I haven't the knowledge or wherewithal to begin to write about the sorrow that the housing projects caused for many people. I have too much privilege to condescendingly describe the squalid conditions that low-income families were forced by necessity, birthright, actually!, to live in. So I won't.
Instead I want to talk about humanity. Fashion I'm discovering, exists in a sort of bubble that claps its ears around its head and plants its palms around its eyes. Folks go through their days blissfully unaware of the human suffering that millions endure each day - billions, really, if you want to get global - and instead finely hones its attention on the latest permutation of the college-tuition-costing Birkin bag. It boggles the brain to imagine, just for a second, all of the attention and time and money that is diverted (is that the right word? displaced, perhaps?) towards things that once the sand hits the coffin, don't fucking matter.

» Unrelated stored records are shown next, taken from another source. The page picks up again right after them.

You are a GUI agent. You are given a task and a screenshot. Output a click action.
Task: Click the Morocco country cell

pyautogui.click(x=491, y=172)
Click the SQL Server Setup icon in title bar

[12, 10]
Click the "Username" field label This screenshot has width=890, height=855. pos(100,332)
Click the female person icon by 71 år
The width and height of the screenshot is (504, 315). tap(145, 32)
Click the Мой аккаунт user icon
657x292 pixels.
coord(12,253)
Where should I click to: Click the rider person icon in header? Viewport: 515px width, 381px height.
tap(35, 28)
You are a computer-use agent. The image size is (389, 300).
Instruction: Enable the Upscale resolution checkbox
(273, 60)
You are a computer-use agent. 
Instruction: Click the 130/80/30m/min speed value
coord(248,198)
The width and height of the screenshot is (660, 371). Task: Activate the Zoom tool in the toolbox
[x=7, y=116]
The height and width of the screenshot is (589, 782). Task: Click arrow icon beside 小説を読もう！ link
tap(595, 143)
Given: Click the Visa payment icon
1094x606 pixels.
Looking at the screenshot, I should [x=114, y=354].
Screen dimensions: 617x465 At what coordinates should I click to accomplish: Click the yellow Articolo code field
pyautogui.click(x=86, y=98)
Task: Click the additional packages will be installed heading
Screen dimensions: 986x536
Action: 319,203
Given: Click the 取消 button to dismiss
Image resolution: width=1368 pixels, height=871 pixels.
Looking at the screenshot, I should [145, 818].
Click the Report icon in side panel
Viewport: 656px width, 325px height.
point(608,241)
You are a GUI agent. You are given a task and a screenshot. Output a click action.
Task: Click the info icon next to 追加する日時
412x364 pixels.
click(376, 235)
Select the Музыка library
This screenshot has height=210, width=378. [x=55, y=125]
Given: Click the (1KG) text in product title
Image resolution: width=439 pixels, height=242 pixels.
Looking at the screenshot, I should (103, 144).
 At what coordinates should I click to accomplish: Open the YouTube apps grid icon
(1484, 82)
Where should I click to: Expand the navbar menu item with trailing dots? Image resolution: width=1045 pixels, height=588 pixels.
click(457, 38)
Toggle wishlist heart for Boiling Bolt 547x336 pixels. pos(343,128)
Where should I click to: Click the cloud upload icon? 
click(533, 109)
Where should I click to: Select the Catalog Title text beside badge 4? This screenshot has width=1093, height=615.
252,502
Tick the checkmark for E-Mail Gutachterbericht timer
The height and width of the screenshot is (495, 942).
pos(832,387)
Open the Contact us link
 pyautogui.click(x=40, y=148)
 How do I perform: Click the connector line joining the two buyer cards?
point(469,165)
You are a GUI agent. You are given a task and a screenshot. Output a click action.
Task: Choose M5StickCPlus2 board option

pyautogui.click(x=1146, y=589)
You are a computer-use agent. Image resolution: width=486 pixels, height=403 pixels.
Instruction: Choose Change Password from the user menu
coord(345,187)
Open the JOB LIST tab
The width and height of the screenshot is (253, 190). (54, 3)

The only thing that matters is our humanity. Every kiss, every tear that is shed, every heart that is broken and put back together again and broken again and put back together once more, sometimes by the asshole who broke it in the first place. Every time you look something or someone so achingly beautiful your body responds in kind via goosebumps or a flutter in your stomach. Every single instance of pain, every moment of all-consuming love until the love inevitably runs out, every day of ambivalence that starts in your twenties and lasts for god-knows-how-long, every time you apologize for hurting someone you love even if you're disingenuous about it. This is a small glimpse of the human condition, and it's only thing that ties us all together.
All of the residents of Cabrini-Green lived through these all-too-real experiences just like you have. And that's why you should be aware of the demolition of these people's homes...because they are people. Human beings. It's so easy for those that have to ignore those that haven't got, but in the end we all up in the same six by four space and the haves become essentially quite meaningless. So while we're living our day-to-day lives (on borrowed time, I may add), I implore you all to not forget about those who are less fortunate. Charity events to pat yourself on the back and assauge some kind of guilt is not what I'm talking about. I mean, to like, look around your studio/apartment/luxury condo/house/mansion/whatever and be appreciative of the roof over your head. Be grateful every single day that you won the American lottery and weren't born into the cycle of poverty that's consumed more lives than you can possibly imagine.
I love style because in it, I can represent my own human experience. Dressing nerdy? Well, that's a reclamation of the torment I endured as a kid because I liked school and had literally zero friends (things that haven't really changed in the progressive years). Harnesses? A small way to announce to the world that I was born with kinks. And it's why I hope I never become jaded - I cherish my humanity too much. It's really all that we have.
RIP, Cabrini-Green. Hopefully your death will bring peace to your residents and will awaken those don't care from their human slumber.